I was wondering, what subjects do you think fit best with Computer Science?

I have always thought Linear Algebra and Discrete Math to be the best fits for CS. The CS department requires CS majors to have at least one semester of Linear Algebra, but allows students to choose either one of two Linear Algebra courses - an applied linear algebra course, or a pure (theoretical) linear algebra course. I took the applied one. For Discrete Math, the CS department actually has their own courses that cover the subject.

Now for my math minor, I have taken a Graph Theory course, and I am currently taking an Applied Matrix Theory course (a followup to Linear Algebra). I am specifically required to take a Multivariable Calculus course for my math minor. I am also perhaps considering an Applied Ordinary Differential Equations course, and a Numerical Linear Algebra course.

What is surprising though is the low number of CS students who were taking some of those courses. I was only one of three CS students in the Graph Theory course that I took, and in the Applied Matrix Theory course I am currently taking, I am the ONLY CS student.

It seems like the most popular math courses here at UNM for CS students minoring in math are Applied Ordinary Differential Equations, Partial Differential Equations, and Vector Analysis. I can perhaps see why the first two would be popular with CS students, but I can't see why Vector Analysis would be useful for CS students other than those who are great at physics.

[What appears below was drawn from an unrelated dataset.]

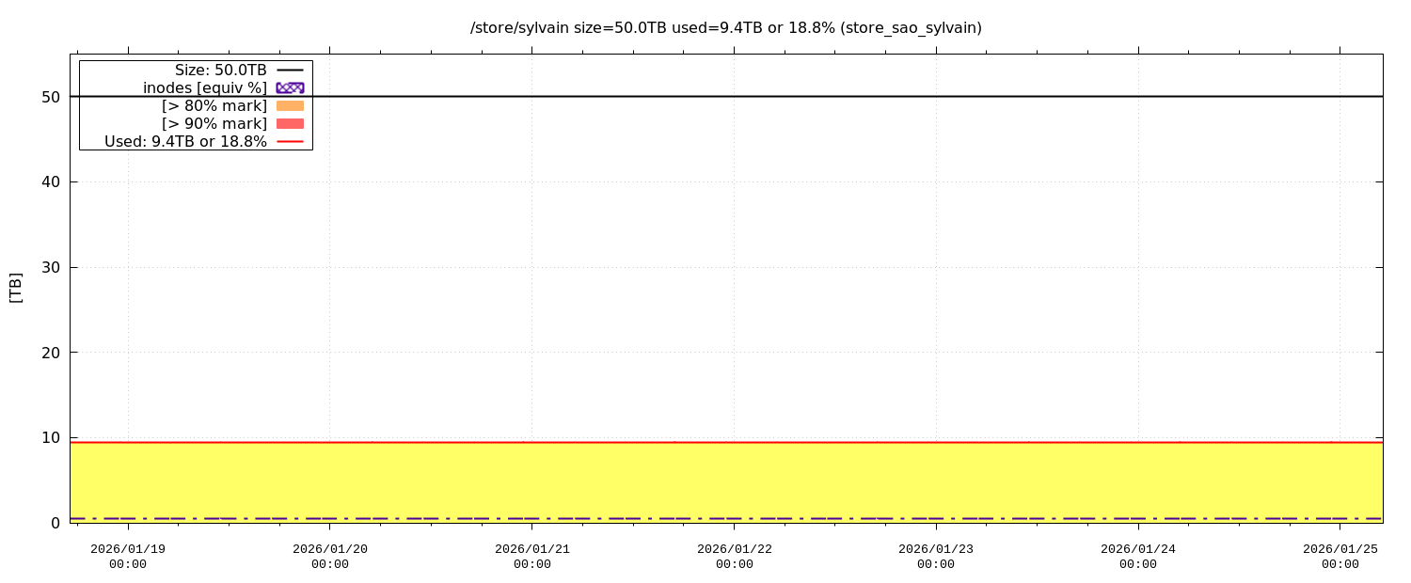Click the red 90% mark legend swatch

coord(290,123)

It's not surprising that there are so few CS students in a graph theory or a "applied matrix theory" class, most CS students don't need to know this stuff. Things like linear algebra (beyond the basics) are really only relevant to a small subset of computer science, e.g., computer graphics.

What is surprising is that so few CS students have taken a course in logic and computability theory as these are the foundations of computer science as it exists today! Only the top programs tend to make their students learn this stuff (e.g., MIT, CMU, etc). Besides logic/computability theory what math a computer science student needs to know is directly related to what they want to do in computer science, as a result it makes much more sense to just understand mathematics as a field. You're not going to come to an understanding of mathematics by running a bunch of banal calculations in a differential equations course...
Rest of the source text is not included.